→ Selected passage:
___

- Genre: Auto Show
- Date: Late August
- Frequency: Annually
- Locations: Chengdu, Sichuan
- Inaugurated: 1997

= Chengdu Auto Show =

Annual auto show in Chengdu, China

The Chengdu International Automobile Exhibition 成都国际汽车展览会 (Chéngdū guójì qìchē zhǎnlǎn huì), also known as the Chengdu Auto Show, is a major Auto Show in China. It is held at the Western China Expo City in the city of Chengdu, Sichuan and takes place annually in late August.

The first Chengdu Auto Show was held in 1997. It is one of China's five A-level auto shows, alongside Auto China (Beijing), Auto Shanghai, Auto Guangzhou, and Auto Shenzhen.

== 2025 ==
The 28th edition of the Chengdu Auto show was held from 29 August–7 September 2026.

- AITO M7 (redesign)
- BYD Seal 07 DM-i (facelift)

___

→ Aim A: Please list the five A-level auto shows in China that the Chengdu Auto Show article names.
→ Aim B: Extend the Chengdu Auto Show article, picking up right after its final line.

___

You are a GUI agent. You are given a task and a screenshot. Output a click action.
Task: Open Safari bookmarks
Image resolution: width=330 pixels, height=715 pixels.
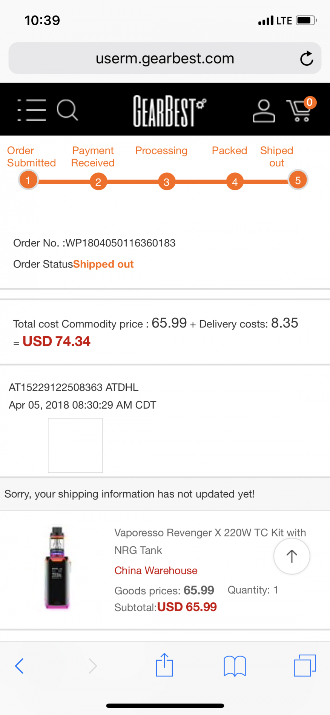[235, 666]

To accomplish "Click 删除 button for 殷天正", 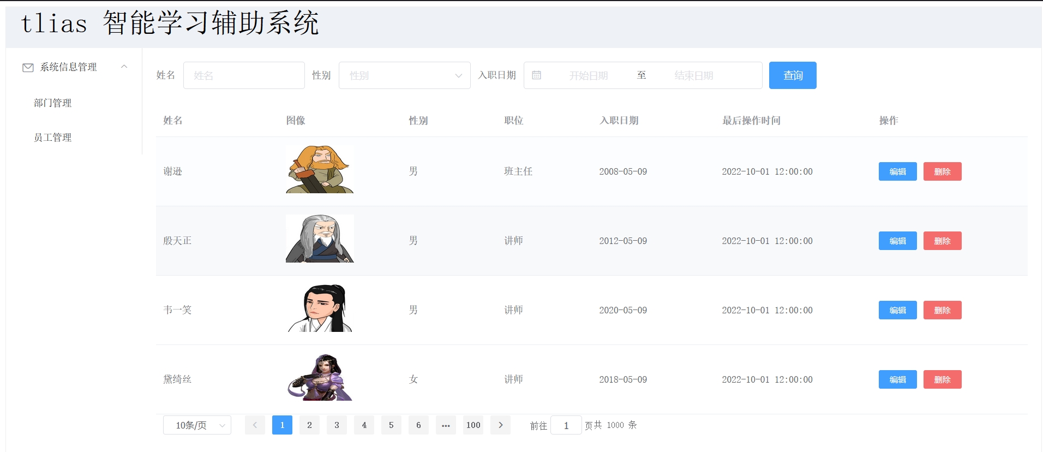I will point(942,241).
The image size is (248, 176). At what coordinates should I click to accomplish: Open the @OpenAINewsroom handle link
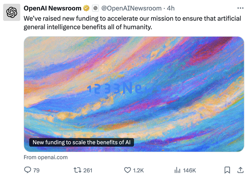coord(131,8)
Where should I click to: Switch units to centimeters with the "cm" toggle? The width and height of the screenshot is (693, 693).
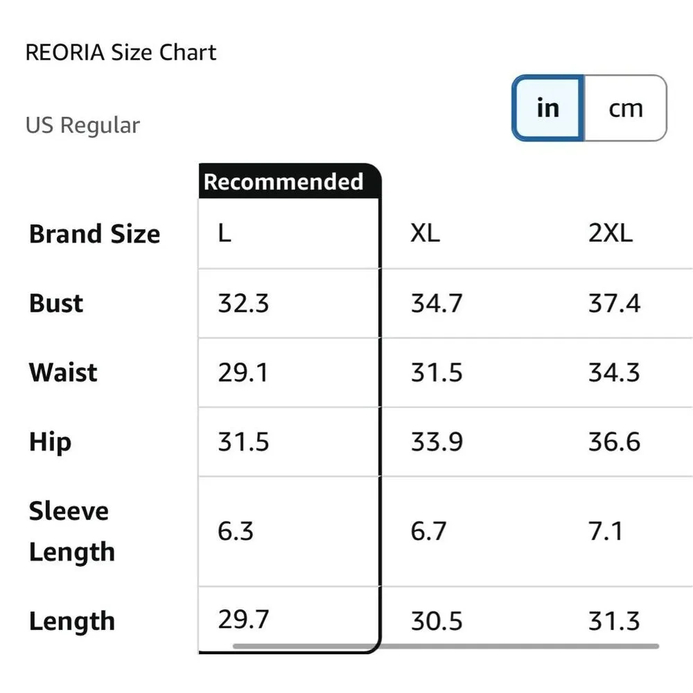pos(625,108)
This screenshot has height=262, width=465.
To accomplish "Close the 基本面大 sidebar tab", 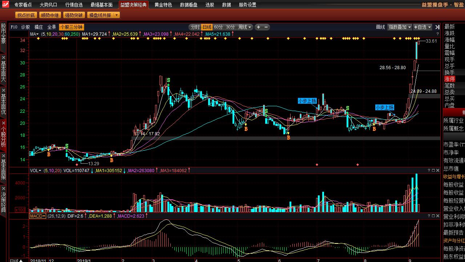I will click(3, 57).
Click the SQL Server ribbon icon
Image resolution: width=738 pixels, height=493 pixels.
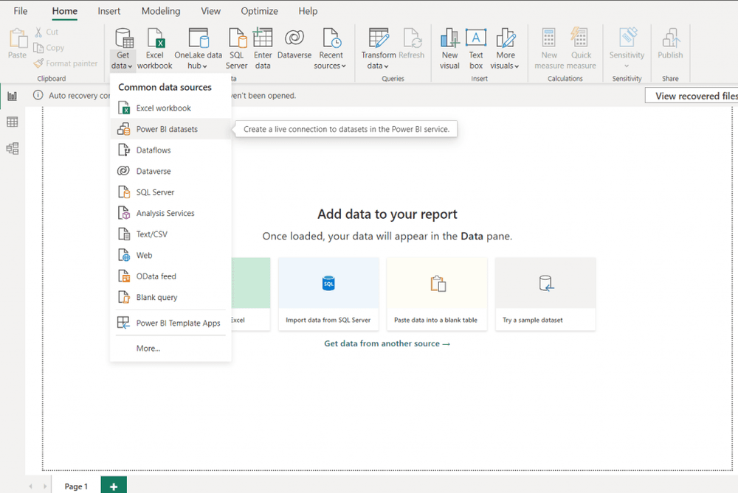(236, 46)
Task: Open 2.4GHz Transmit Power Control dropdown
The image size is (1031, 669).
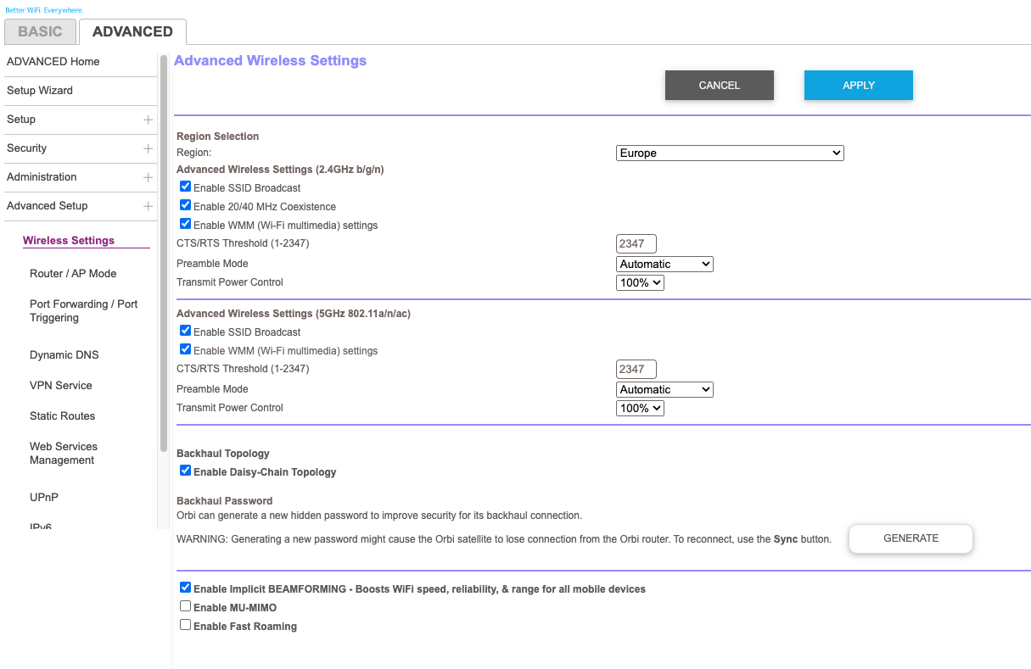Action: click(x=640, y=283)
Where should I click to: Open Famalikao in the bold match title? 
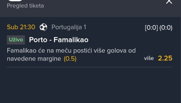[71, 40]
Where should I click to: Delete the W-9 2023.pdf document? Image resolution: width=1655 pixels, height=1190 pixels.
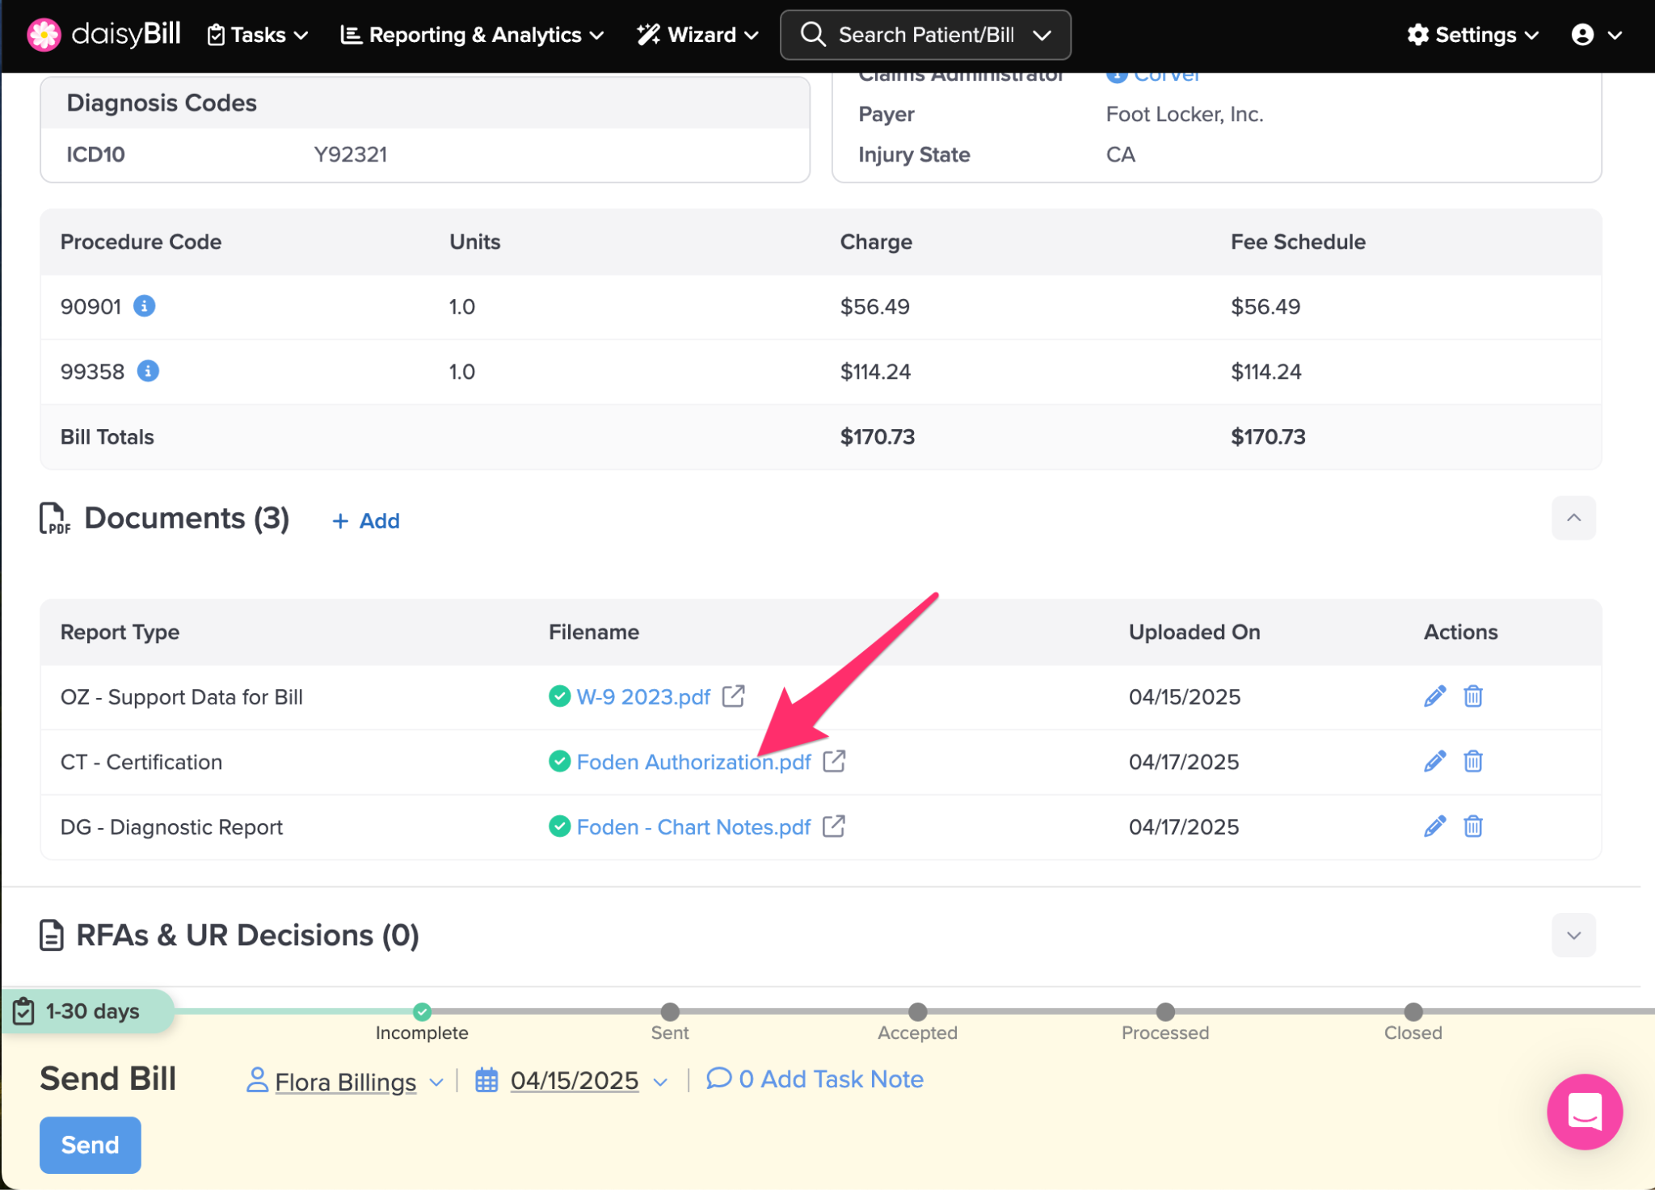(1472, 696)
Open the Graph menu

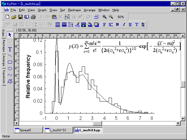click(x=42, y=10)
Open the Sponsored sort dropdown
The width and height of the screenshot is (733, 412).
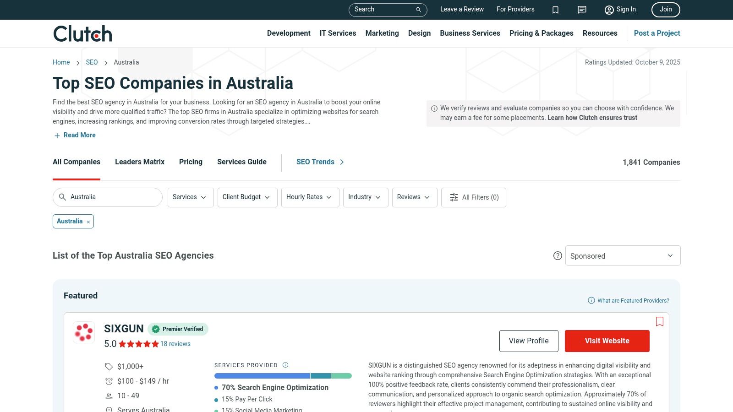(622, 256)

___

→ Final result A:
Chengdu Auto Show (Chengdu International Automobile Exhibition)
Auto China (Beijing)
Auto Shanghai
Auto Guangzhou
Auto Shenzhen

→ Final result B:
- Changan CS55 Plus Facelift
- Chery QQ3 (redesign)
- Deepal L06
- Exeed ET5
- Fangchengbao Ti7
- Ford Bronco New Energy
- Hyptec A800
- Voyah Passion L
- Wuling Binguo S
- Wuling Starlight 730

== 2026 ==
The 29th edition of the Chengdu Auto show was held from 21–30 August 2026. It featured 58 new cars that either debuted, opened pre-sales, or began deliveries, and featured 120 brands with 1,600 vehicles displayed. The event had 927,800 visitors and customers placed 32,994 orders worth 5.58 billion yuan.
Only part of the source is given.